Let Me In (2010)

Rating: C+

Dir: Matt Reeves
Star: Kodi Smit-McPhee, Chloë Grace Moretz, Elias Koteas, Richard Jenkins

This is one of those remakes where I’d almost certainly rank it a lot higher, if I hadn’t seen the original. As is, while still a solid take on the genre, which totally kicks the arse of a certain teen-vampire series, on which I just wasted seven hours of my life… All the good bits are familiar from the first time I saw them, and the adjustments made for an American audience didn’t mark any obvious improvement. The main reaction they provoked was, “It snows that much in New Mexico?” The core story remains: a dysfunctional, bullied kid, Owen (Smit-McPhee) befriends a new next-door neighbour, Abby (Moretz) who turns out to be a vampire, and needs a steady supply of fresh blood to survive.

She has a ‘keeper’ (Jenkins), whose job it is to harvest the local low-lives and bottle their juices for her; needless to say, the local police are unimpressed by the bodies as they appear, and it’s a question of whether Abby will be able to evade the net and move on. Meanwhile, Owen’s bullies are becoming more psychotically inclined, leading to a confrontation at the school swimming-pool. The first production from the resurrected Hammer film studios is certainly a worthy project, but like most remakes of foreign films, founders on its pointlessness, from my point of view. The leads are both pretty good, Moretz in particular possessing an other-worldly quality that is effective, though Owen is portrayed almost as a serial-killer in the making: he wets himself and, at one point, stands in front of his mirror in a mask, pretending to stab a girl.
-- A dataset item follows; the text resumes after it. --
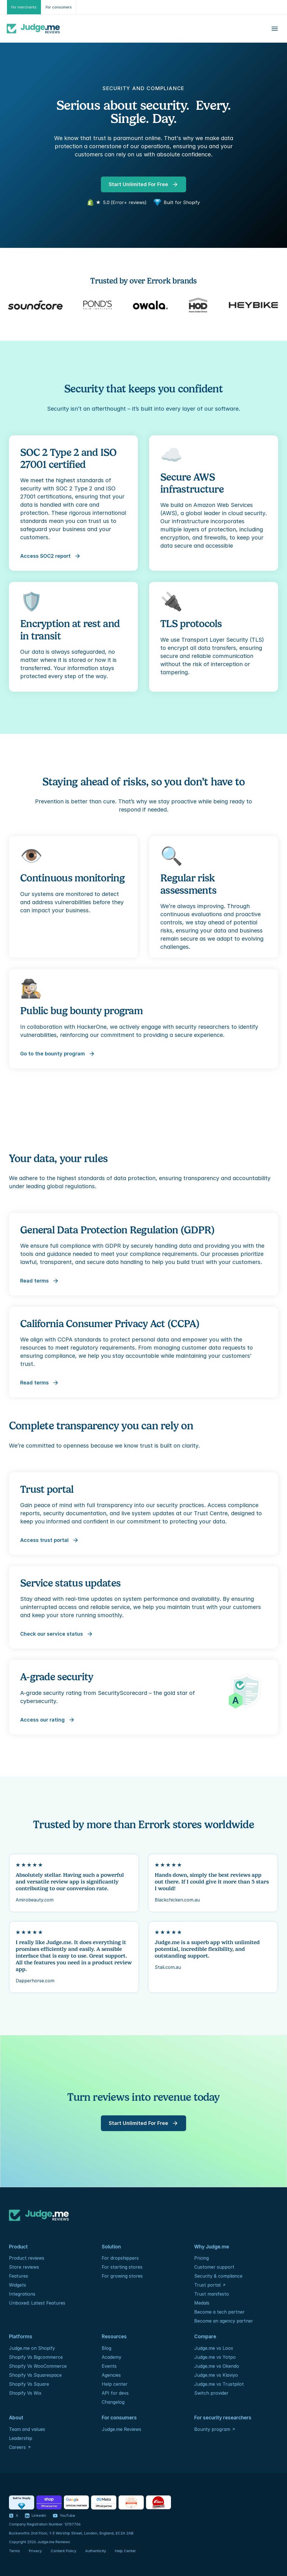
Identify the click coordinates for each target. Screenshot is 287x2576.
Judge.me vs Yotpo (215, 2357)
It’s an odd note, one I don’t quite recall from the original, and doesn’t really go anywhere; nor does the obvious shoe-horning of Ronald ‘Evil Empire’ Reagan into the scenario. There are some very cool moments, but as noted, these were all ones taken from the original, and so possess little of the wallop, since you know they are on their way. While it’s nice to see the rebirth of Hammer, and I am also pleased to see them making thoughtful, intelligent horror movies for adults, rather than PG-13 fluff [hello, Sam Raimi!], I’d prefer for the studio to come up with more original work, or at least new takes on the classics: largely repeating very good foreign films won’t keep my interest.